**Text shown:**

It's not that Trump doesn't care about markets. He just cares about tariffs more.
Investors are trying to make sense of President Trump's willingness to shrug off market losses in recent days.
A review of the president's commentary suggests perhaps a simple answer: He just cares more about tariffs during his second go-around in the White House so far.
"Markets are going to go up, and they're going to go down, but you know what: We have to rebuild our country," he said Tuesday afternoon in a trade-focused refrain that the president has sharpened in recent days even as market pressure has mounted.
And the economic fallout is clearly in evidence with markets in correction territory, a trade war breaking out on multiple fronts, Wall Street increasingly worried about stagflation , and Trump being peppered with questions on the topic at nearly every public appearance in recent days.
Trump has pivoted on plenty of tariff specifics — including a proposed 50% tariff on Canadian steel and aluminum that lasted less than 8 hours on Tuesday — but the longtime "tariff man" has remained remarkably consistent about what he sees as his ultimate goal of significant long-term tariff revenues and a reorientation of the US trading system.

It's a tariff-first focus that is perhaps not surprising to observers of Trump who saw him prioritize tariffs above all else at nearly every campaign stop in 2024. But it clearly represents a whiplash for traders who expected the president to pivot quickly once in office in deference to the markets (as he often did during his first term).
Read more: What Trump's tariffs mean for the economy and your wallet
This time around, Trump is clearly choosing tariffs so far, with markets repeatedly underestimating his pain tolerance.
In his first 50 or so days in office — in spite of what one observer quipped was "Ross and Rachel" levels of uncertainty — Trump has already enacted a tariff agenda that will dwarf the economic impact of his first term if it's simply left in place.
New blanket tariffs of 20% on China have been enacted on top of existing duties. The world's second-largest economy is now facing overall duties of about 30% with Trump 1.0 tariffs still in place.
Also in place are 25% duties on a range of goods from Mexico and Canada. And the new entrant this week is a 25% tariff on global imports of steel and aluminum that took effect Wednesday.

**Given entries:**
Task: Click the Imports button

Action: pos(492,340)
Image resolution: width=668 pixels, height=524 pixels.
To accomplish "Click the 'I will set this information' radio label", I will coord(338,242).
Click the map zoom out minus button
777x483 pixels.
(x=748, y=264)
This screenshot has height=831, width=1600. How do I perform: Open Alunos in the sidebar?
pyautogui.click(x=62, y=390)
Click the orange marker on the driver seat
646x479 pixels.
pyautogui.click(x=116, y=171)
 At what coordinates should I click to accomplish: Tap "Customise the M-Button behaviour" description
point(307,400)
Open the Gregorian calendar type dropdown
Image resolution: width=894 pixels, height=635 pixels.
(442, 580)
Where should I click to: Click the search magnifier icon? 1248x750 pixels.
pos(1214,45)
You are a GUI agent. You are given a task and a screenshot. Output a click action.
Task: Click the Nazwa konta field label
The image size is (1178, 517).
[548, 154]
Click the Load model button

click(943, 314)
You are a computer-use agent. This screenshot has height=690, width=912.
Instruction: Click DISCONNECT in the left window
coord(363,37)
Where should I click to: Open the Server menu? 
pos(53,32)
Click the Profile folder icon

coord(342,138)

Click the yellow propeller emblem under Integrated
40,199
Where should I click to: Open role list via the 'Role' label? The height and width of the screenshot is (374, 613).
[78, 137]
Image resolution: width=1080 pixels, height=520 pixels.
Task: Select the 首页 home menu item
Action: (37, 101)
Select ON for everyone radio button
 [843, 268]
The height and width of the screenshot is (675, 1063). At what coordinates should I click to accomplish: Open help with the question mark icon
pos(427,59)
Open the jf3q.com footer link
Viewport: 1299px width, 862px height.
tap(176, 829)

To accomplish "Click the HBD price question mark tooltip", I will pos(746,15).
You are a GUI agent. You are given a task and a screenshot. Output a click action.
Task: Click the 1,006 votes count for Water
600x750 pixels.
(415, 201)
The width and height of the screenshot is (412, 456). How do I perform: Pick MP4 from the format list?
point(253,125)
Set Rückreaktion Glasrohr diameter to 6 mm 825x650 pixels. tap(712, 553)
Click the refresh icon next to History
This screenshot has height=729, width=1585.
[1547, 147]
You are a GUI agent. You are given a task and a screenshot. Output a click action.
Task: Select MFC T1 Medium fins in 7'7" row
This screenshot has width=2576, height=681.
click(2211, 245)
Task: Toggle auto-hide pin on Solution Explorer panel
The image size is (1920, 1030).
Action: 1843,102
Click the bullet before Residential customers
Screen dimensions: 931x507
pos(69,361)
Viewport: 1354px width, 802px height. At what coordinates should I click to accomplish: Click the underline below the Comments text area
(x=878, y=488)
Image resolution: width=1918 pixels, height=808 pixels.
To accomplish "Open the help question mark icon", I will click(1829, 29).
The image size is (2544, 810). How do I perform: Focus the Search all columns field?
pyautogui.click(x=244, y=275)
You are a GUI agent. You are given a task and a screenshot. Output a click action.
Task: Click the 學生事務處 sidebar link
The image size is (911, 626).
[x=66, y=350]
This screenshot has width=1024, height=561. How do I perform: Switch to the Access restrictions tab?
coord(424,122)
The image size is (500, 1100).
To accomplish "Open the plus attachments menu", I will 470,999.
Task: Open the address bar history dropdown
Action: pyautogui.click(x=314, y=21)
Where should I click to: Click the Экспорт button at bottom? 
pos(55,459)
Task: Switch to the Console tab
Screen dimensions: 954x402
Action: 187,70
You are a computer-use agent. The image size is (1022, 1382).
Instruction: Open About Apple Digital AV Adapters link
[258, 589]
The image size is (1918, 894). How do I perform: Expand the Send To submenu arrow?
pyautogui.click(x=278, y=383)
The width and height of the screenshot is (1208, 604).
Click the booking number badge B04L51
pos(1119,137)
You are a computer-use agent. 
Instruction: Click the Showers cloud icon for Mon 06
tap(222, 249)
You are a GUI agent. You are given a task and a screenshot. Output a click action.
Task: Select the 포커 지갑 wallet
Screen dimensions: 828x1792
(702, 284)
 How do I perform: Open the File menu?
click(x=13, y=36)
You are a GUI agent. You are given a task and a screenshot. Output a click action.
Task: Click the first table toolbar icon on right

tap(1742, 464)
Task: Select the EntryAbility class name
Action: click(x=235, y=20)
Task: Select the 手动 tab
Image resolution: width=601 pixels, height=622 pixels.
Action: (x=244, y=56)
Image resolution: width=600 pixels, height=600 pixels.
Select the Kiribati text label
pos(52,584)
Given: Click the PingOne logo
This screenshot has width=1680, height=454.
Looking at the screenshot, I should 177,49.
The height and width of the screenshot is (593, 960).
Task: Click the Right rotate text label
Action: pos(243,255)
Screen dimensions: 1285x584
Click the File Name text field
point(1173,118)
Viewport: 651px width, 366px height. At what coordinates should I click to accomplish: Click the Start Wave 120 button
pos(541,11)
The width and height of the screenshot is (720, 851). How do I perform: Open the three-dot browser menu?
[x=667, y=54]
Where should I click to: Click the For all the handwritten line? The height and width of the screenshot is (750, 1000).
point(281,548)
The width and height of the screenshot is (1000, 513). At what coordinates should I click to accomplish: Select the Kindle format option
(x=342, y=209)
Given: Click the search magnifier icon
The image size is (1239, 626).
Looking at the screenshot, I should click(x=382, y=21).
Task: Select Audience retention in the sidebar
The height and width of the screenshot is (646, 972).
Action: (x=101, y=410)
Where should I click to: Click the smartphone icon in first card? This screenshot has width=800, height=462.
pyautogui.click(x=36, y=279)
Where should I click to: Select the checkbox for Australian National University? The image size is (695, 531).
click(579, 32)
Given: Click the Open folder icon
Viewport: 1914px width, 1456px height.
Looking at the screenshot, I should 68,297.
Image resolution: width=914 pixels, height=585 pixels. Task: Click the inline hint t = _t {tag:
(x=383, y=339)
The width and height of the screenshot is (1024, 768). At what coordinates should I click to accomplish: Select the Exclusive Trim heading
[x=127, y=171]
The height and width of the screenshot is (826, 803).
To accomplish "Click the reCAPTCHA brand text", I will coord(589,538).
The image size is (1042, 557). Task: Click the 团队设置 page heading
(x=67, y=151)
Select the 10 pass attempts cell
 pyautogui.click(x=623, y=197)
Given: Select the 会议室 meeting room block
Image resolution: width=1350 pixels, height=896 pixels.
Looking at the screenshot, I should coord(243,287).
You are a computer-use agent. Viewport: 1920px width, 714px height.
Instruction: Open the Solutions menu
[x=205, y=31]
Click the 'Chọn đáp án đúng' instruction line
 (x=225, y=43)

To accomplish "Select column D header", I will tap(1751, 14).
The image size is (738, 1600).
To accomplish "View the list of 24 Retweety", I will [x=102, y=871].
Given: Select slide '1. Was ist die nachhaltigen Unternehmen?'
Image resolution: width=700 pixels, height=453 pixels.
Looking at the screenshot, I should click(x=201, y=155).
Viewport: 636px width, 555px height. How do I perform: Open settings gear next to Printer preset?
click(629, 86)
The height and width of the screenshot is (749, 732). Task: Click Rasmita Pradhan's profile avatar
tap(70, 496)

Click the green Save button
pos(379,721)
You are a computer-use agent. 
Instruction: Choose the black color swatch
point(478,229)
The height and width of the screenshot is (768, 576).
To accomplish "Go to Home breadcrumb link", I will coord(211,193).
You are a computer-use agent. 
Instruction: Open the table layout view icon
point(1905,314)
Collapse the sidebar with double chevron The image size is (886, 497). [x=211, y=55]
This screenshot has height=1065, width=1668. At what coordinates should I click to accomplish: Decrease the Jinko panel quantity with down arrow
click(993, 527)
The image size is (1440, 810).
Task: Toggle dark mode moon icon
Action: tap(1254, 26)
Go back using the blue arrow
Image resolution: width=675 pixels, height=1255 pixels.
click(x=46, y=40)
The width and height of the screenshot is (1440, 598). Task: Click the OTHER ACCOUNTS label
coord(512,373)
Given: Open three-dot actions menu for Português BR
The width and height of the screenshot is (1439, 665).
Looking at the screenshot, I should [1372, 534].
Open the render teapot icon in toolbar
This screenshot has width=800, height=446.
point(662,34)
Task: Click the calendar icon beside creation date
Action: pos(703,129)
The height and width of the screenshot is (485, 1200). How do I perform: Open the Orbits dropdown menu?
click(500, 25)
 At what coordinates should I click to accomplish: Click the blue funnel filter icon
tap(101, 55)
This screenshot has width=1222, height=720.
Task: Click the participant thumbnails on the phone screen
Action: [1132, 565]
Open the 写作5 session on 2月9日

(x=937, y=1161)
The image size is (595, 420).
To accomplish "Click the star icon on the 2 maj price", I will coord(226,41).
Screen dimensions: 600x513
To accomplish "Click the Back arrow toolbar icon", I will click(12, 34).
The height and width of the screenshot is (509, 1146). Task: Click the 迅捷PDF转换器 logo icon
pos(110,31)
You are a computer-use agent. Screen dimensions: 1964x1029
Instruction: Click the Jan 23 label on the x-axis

**Task set:**
(1) Answer these from the article on Trump and tariffs:
(a) How long did the proposed 50% tariff on Canadian steel and aluminum last?
(b) What overall level of duties does China now face?
(c) On what day did the 25% tariff on global imports of steel and aluminum take effect?
(2) Write the next few paragraphs of the article on Trump and tariffs, picking up after its last sentence.

**Answers to each task:**
(1)
(a) Less than 8 hours, on Tuesday.
(b) About 30%.
(c) Wednesday.

(2)
Trump's 'one fixed point'
"The one fixed point for Donald Trump is he loves tariffs," Jason Furman of Harvard University's John F. Kennedy School of Government, said in a recent Yahoo Finance Live appearance in a common refrain of close Trump trade observers.
"That's the one thing that there's no whipsawing on," he added.
Indeed, it is the topic of markets that Trump is more likely to change his tune on.
Yahoo Finance once isolated five different stages of how Trump talked about markets while President Biden was in office, and his rhetoric changed dramatically depending on Wall Street's ups and downs.
Trump has also passed up opportunity after opportunity to soften the edges of his tariff rhetoric, even before wary business audiences that are clearly looking for some relief.
"It may go up higher," Trump even warned of duties on Tuesday evening before a group of CEOs assembled by the Business Roundtable.
He added that tariffs represent "a big win, that's a lot of money" while also telling the business leaders that "the biggest win is if they move into our country and produce jobs."
The president addressed the Business Roundtable — which calls itself "the voice of America's leading CEOs in Washington" — at the group's offices Tuesday evening.
About 230 of America's top CEOs are members of the group, with many prominent and perhaps tariff-wary names — from Google ( GOOG ) CEO Sundar Pichai, Verizon ( VZ ) CEO Hans Vestberg to JPMorgan ( JPM ) CEO Jamie Dimon — in attendance Tuesday.
It comes after a flurry of CEO warnings about tariffs across a range of sectors.
One of the most colorful comments came from Ford ( F ) CEO Jim Farley, who has warned Trump tariffs threaten to "blow a hole" in the US auto industry.
The head of Rubbermaid added a warning of uncertainty and the head of Lego said he didn't want tariffs to blunt his company's momentum in recent interviews with Yahoo Finance.
White House officials and Trump himself have often countered that recent turbulence is part of an economic "transition" that will see the economy come out stronger in the end. They have also often touted reports of companies eyeing possible expansion in the United States to avoid the duties.
Indeed, the somewhat new "no pain, no gain" message from Trump has led to a wide array of euphemisms from the president and his allies to wave away market troubles — from a "detox period" to "a little turbulence" to "growing pains" — but with a single message that the president clearly thinks the current turbulence is a sort of medicine that's worth taking in the service of the higher calling of tariffs.
"I think our country had to do this," Trump added Tuesday.
Harvard University executive fellow Bill George noted Tuesday afternoon that one of the best things CEOs can do at the moment , given Trump's approach, "is to stay below the radar."
The president has suggested he is in for the long run with his tariff-focused approach but, Trump being Trump, he couldn't avoid a bit of market punditry this week suggesting people buy the dip.
"I have a lot of very smart people, friends of mine and great businessmen," he told reporters this week. "They're now investing."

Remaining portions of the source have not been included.